Abstract
This report describes a case of multisystem inflammatory syndrome in a child that evolved with a pattern of toxic shock syndrome with coronary artery ectasia and neurological involvement, documented by magnetic resonance imaging, with changes in the corpus callosum and myopathy in the pelvic girdle and paravertebral musculature.

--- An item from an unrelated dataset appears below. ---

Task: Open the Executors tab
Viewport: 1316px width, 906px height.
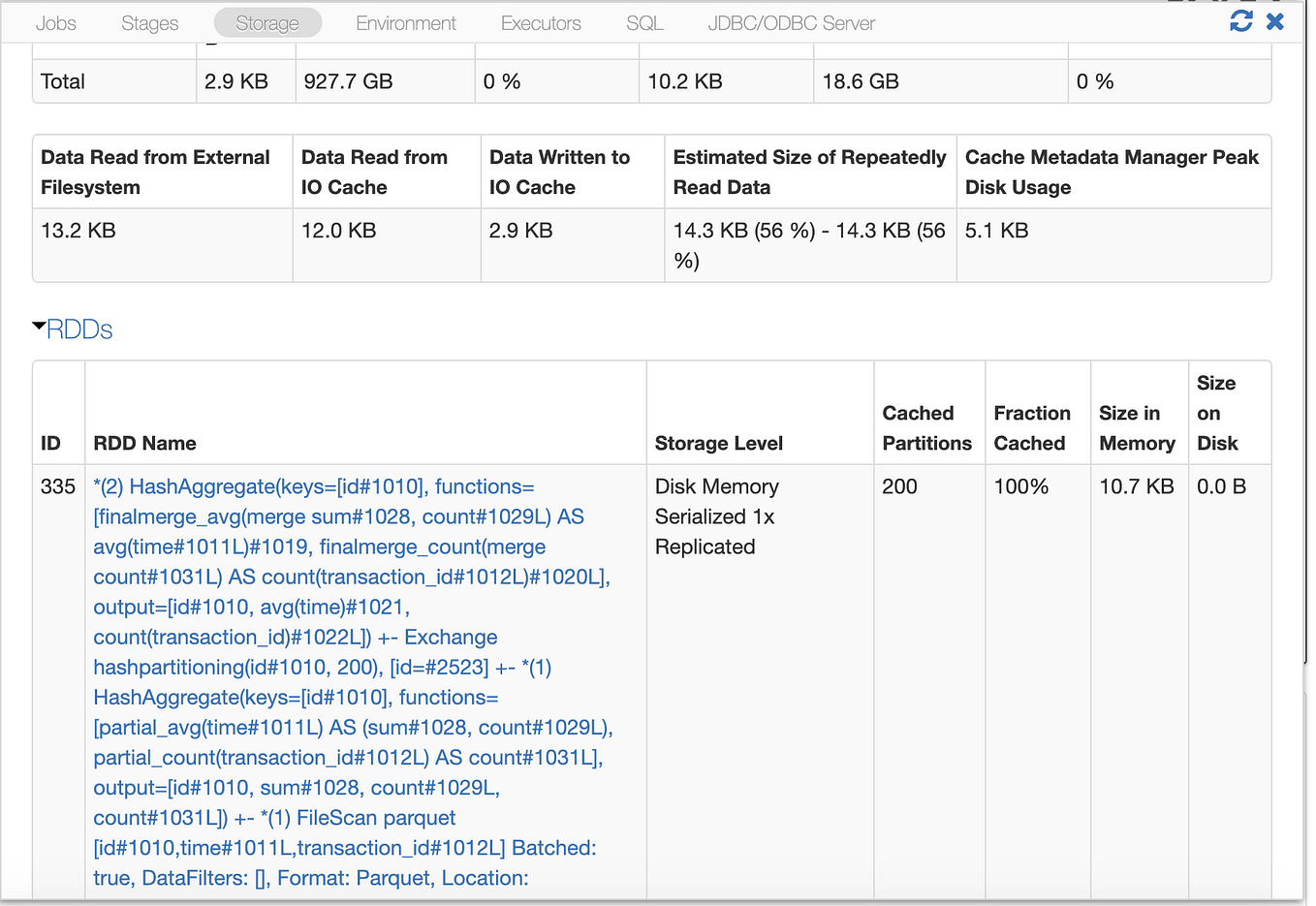Action: [x=540, y=22]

Keywords: COVID-19; MIS-c multisystem inflammatory syndrome in children; Myositis
INTRODUCTION
COVID-19 usually presents with respiratory symptoms and has a more severe course of evolution in adults. However, some reports with a more severe appearance in children have now emerged that usually begin with gastrointestinal symptoms1. One of the first reports was of an infant with COVID-19 developing Kawasaki disease (KD). In the United Kingdom, eight children with hyperinflammatory shock showed features similar to those of atypical KD, KD shock syndrome, and toxic shock syndrome2. In Bergamo, Italy, a study showed a thirty-fold higher incidence of KD during the pandemic3. Belhadjer et al. identified 35 children admitted to the pediatric intensive care unit (PICU) in France and Switzerland with cardiogenic shock, ventricular dysfunction, and severe inflammatory status4. Because of these cases, the WHO developed a definition of multisystem inflammatory syndrome (MIS-c), guiding online registration, to investigate the real incidence of this syndrome5. Since then, MIS-c has been identified in two studies in the USA, with 1866 and 570 patients7.
This report describes a case of MIS-c in a Brazilian child who started with clinical manifestations suggestive of acute abdomen and evidenced a neurological condition of hypotonia that slowly regressed without sequelae after hospital discharge.
CASE REPORT
A seven-year-old male patient was admitted with daily fever, abdominal pain, and vomiting for seven days. He underwent videolaparoscopy on suspicion of appendicitis, but showed only mesenteric adenitis. He presented in the postoperative period with respiratory distress and hypoxemia on chest computed tomography (CT) showing pleural effusion and bilateral condensation without a ground-glass pattern. The patient was transferred to the PICU with respiratory failure (Glasgow 7) and underwent invasive mechanical ventilation. Systemic antibiotic therapy and vasopressors (norepinephrine and vasopressin) and dobutamine were started and later changed to adrenaline. He developed septic shock with refractory hypotension medicated with hydrocortisone 150 mg/m2/day. Laboratory findings showed leukocytosis of 14,800 cells/mm3 with neutrophilia and lymphopenia (880 cells/mm3), C-reactive protein (CRP) of 27.8 mg/dL, thrombocytopenia (35,000/mm3), hypoalbuminemia (2.13 g/dL), and a significant increase in aspartate aminotransferase (913 U/mL).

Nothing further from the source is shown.